Where a line contains "The height and width of the screenshot is (406, 773).", start there and write out that line and each one after it, word for word, through the final line of the entries; add nothing else.
*** Records provided Section Begins ***
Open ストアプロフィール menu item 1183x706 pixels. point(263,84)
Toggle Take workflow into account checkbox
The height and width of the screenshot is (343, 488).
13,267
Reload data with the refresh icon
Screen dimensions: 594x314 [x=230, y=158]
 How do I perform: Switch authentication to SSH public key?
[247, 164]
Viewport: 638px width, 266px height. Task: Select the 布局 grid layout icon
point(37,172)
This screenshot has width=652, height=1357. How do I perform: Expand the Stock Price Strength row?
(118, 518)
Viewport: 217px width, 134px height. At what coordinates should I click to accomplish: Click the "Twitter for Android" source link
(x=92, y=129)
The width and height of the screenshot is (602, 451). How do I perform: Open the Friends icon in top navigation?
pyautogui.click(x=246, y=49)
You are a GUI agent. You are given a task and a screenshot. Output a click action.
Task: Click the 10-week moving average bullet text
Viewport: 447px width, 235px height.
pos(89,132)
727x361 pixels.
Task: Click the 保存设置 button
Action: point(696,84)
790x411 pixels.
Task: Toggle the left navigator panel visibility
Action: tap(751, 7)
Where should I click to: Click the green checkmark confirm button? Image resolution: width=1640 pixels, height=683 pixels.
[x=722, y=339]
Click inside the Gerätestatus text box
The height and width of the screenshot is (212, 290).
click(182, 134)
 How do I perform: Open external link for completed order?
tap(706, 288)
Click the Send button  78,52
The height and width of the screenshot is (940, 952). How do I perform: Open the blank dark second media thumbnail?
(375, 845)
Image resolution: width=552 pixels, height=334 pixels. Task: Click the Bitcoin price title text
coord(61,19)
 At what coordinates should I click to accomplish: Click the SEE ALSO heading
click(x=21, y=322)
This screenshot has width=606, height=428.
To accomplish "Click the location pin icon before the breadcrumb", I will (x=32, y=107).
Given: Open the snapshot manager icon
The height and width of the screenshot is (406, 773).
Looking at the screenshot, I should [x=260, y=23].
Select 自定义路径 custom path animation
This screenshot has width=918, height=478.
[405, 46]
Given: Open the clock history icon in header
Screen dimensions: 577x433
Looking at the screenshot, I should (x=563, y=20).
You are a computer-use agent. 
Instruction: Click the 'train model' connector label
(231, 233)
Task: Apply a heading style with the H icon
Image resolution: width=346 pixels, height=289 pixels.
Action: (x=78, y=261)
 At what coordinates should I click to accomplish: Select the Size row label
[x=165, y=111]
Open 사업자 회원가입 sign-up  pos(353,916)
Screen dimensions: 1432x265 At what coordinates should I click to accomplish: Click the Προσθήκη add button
*** Records provided Section Ends ***
## Answer for this exercise
The height and width of the screenshot is (406, 773).
Looking at the screenshot, I should [x=260, y=23].
Select 自定义路径 custom path animation
This screenshot has width=918, height=478.
[405, 46]
Given: Open the clock history icon in header
Screen dimensions: 577x433
Looking at the screenshot, I should (x=563, y=20).
You are a computer-use agent. 
Instruction: Click the 'train model' connector label
(231, 233)
Task: Apply a heading style with the H icon
Image resolution: width=346 pixels, height=289 pixels.
Action: (x=78, y=261)
 At what coordinates should I click to accomplish: Select the Size row label
[x=165, y=111]
Open 사업자 회원가입 sign-up  pos(353,916)
Screen dimensions: 1432x265 At what coordinates should I click to accomplish: Click the Προσθήκη add button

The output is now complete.